Aim of the task
There is a line containing "Screen dimensions: 924x427" in the entries below. Repeat that line and every line after it exactly, and nothing more.

Supplied data
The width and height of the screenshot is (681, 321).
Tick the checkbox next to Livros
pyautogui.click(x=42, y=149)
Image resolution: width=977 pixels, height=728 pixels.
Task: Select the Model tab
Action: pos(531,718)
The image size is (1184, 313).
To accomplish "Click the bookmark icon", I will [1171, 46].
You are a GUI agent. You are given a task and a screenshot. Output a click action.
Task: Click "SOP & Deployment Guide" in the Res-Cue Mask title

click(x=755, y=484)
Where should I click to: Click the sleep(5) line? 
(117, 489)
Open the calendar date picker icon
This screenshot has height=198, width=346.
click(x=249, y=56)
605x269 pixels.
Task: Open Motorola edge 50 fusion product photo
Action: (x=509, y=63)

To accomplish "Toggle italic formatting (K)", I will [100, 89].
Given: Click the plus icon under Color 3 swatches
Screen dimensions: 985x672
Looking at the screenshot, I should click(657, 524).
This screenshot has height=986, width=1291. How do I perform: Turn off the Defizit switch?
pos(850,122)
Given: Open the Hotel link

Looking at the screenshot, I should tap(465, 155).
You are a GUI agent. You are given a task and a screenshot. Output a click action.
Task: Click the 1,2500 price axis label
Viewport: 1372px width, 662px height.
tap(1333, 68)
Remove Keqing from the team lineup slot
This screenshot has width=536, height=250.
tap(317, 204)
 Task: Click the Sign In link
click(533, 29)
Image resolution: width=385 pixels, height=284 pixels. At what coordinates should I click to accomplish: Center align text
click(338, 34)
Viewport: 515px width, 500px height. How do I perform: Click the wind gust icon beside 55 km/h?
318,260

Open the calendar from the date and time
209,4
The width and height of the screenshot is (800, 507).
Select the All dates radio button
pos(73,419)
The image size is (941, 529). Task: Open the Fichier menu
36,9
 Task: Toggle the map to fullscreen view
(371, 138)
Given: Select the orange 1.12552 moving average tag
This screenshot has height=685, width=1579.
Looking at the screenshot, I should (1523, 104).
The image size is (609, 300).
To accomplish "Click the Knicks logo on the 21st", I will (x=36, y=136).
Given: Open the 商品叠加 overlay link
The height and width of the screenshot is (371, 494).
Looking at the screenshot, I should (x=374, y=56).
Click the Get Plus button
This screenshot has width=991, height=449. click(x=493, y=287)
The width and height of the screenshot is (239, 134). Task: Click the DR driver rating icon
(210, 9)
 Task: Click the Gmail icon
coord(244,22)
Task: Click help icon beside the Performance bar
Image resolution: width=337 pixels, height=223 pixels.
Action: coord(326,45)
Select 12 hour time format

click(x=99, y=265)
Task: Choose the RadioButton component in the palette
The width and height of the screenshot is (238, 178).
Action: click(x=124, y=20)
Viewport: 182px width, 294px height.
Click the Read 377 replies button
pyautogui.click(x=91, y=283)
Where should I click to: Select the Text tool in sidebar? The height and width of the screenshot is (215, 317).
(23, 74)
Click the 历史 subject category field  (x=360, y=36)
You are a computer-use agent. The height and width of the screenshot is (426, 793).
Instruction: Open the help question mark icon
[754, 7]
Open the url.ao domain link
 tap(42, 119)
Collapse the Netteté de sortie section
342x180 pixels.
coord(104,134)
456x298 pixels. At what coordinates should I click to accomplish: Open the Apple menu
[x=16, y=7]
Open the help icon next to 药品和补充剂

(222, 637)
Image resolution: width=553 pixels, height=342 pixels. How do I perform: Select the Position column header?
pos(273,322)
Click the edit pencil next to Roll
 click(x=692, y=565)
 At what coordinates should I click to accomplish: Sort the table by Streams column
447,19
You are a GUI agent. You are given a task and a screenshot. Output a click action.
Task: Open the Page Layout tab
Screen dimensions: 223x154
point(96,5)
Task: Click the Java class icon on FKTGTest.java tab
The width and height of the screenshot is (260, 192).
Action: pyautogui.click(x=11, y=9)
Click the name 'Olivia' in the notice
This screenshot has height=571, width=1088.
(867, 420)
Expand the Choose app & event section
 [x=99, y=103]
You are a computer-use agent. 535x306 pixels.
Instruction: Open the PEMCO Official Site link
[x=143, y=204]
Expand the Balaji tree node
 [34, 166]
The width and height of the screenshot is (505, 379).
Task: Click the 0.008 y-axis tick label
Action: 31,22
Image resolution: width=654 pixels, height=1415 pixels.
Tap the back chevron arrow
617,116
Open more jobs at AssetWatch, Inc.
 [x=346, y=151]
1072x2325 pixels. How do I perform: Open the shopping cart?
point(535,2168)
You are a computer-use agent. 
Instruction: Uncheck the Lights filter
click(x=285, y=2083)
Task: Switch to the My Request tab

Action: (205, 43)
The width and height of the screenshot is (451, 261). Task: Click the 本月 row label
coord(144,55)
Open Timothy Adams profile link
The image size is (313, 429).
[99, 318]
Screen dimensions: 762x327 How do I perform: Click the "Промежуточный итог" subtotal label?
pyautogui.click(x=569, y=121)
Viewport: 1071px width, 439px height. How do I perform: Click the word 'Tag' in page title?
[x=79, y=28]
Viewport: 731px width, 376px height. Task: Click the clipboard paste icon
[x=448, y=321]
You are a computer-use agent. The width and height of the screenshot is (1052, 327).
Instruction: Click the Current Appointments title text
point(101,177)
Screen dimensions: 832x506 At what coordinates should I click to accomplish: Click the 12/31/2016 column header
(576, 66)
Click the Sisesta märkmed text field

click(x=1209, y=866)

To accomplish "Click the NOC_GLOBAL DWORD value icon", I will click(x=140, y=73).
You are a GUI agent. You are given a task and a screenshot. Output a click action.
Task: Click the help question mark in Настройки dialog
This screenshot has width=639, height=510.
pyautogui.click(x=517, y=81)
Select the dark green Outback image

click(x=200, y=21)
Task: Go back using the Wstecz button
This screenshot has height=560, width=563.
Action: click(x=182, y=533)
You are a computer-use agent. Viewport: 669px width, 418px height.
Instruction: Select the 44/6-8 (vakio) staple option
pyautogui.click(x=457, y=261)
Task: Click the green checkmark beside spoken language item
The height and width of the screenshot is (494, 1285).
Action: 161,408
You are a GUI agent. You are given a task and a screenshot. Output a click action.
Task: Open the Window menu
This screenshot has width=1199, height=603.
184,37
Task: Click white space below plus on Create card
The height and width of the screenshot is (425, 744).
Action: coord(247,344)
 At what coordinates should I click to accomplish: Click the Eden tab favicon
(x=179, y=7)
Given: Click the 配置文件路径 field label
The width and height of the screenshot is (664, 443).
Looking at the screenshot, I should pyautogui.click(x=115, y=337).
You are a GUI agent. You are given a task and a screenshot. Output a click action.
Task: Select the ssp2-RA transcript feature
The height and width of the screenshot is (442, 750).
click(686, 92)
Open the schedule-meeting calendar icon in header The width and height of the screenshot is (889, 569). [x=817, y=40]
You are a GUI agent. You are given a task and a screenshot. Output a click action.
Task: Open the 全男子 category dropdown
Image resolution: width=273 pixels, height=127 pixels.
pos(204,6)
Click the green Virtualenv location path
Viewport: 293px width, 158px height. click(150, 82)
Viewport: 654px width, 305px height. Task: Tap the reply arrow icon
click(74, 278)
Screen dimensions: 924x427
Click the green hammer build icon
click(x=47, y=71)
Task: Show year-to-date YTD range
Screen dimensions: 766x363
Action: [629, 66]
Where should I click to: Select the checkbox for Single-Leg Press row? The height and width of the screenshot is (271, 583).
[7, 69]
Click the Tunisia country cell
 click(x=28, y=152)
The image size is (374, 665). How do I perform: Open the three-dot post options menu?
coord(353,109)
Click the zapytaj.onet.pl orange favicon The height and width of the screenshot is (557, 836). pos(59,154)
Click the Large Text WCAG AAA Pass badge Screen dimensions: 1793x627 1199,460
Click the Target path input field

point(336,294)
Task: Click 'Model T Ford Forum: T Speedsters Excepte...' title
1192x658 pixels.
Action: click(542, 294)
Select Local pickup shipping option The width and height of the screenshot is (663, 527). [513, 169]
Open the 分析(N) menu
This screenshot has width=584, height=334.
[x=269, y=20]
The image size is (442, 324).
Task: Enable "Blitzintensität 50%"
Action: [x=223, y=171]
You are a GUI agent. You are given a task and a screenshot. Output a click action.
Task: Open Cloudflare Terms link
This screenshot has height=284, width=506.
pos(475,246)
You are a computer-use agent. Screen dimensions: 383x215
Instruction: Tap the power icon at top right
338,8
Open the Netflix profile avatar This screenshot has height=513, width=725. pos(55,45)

Response to the exercise
Screen dimensions: 924x427
Click the green hammer build icon
click(x=47, y=71)
Task: Show year-to-date YTD range
Screen dimensions: 766x363
Action: [629, 66]
Where should I click to: Select the checkbox for Single-Leg Press row? The height and width of the screenshot is (271, 583).
[7, 69]
Click the Tunisia country cell
 click(x=28, y=152)
The image size is (374, 665). How do I perform: Open the three-dot post options menu?
coord(353,109)
Click the zapytaj.onet.pl orange favicon The height and width of the screenshot is (557, 836). pos(59,154)
Click the Large Text WCAG AAA Pass badge Screen dimensions: 1793x627 1199,460
Click the Target path input field

point(336,294)
Task: Click 'Model T Ford Forum: T Speedsters Excepte...' title
1192x658 pixels.
Action: click(542, 294)
Select Local pickup shipping option The width and height of the screenshot is (663, 527). [513, 169]
Open the 分析(N) menu
This screenshot has width=584, height=334.
[x=269, y=20]
The image size is (442, 324).
Task: Enable "Blitzintensität 50%"
Action: [x=223, y=171]
You are a GUI agent. You are given a task and a screenshot. Output a click action.
Task: Open Cloudflare Terms link
This screenshot has height=284, width=506.
pos(475,246)
You are a computer-use agent. Screen dimensions: 383x215
Instruction: Tap the power icon at top right
338,8
Open the Netflix profile avatar This screenshot has height=513, width=725. pos(55,45)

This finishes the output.